Your instructions: Beginning with the line that has "The height and" and ending with the line that has "Where should I", retype the entries below exactly, except for the pictures.

Material provided:
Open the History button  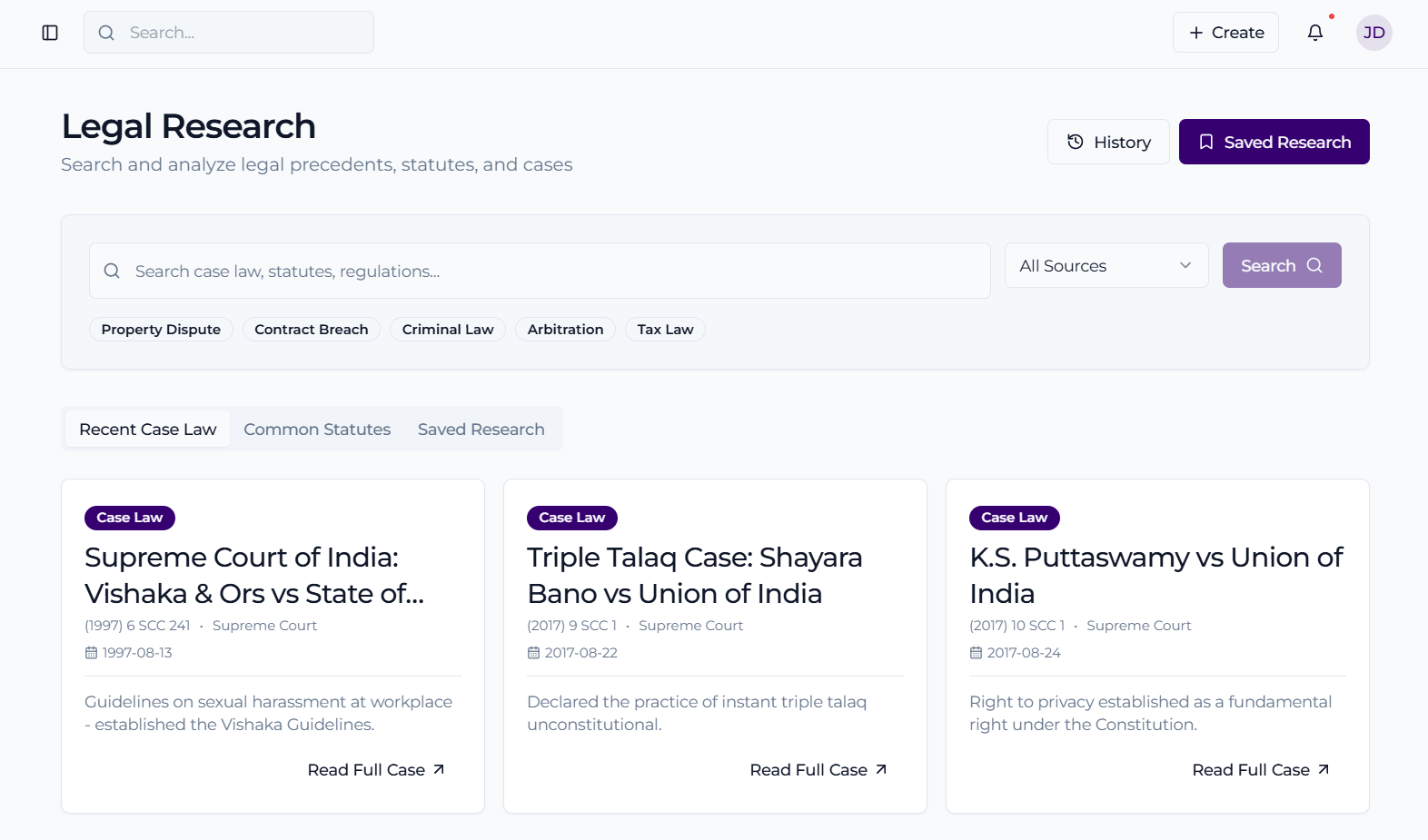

* * *

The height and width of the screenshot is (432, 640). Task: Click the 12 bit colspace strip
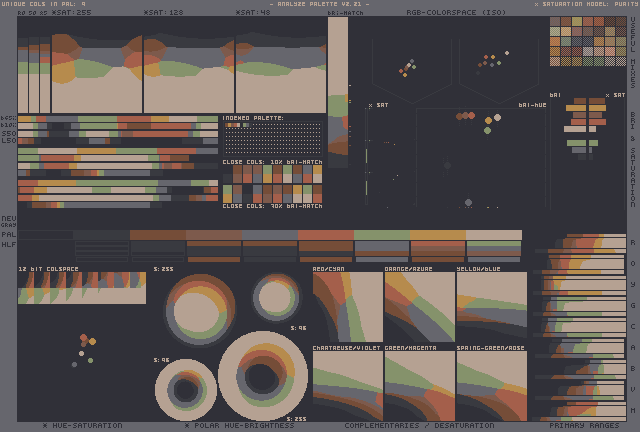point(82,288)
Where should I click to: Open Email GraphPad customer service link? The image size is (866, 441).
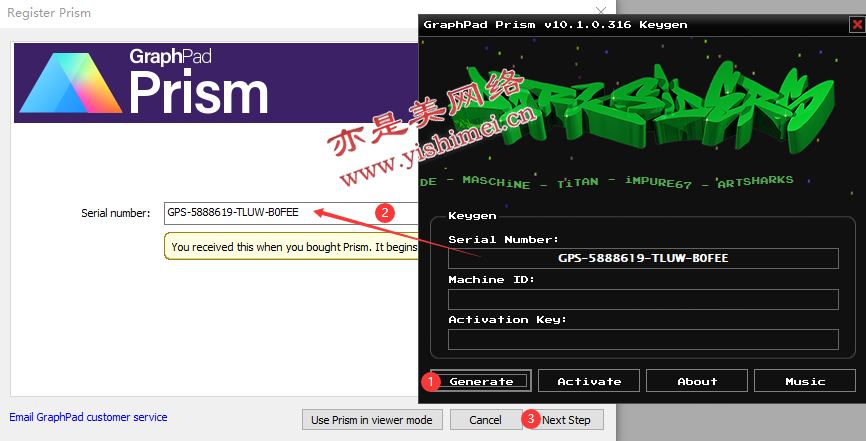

---

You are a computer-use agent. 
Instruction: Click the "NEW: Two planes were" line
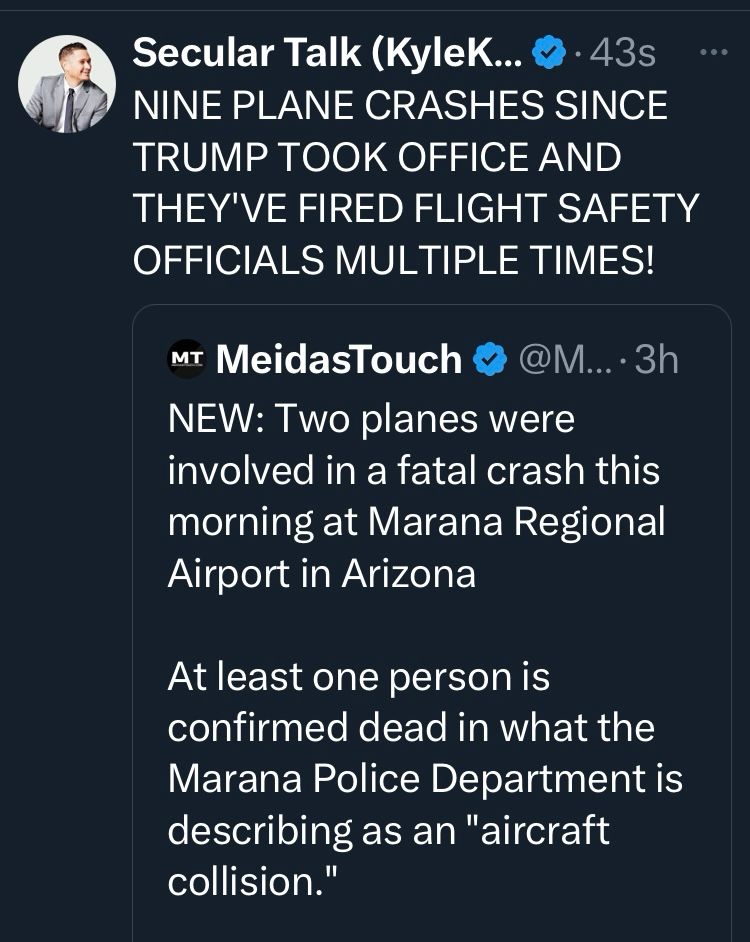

Task output:
The height and width of the screenshot is (432, 640). Task: Click the 12 bit colspace strip
point(82,288)
Where should I click to: Open Email GraphPad customer service link? The image size is (866, 441).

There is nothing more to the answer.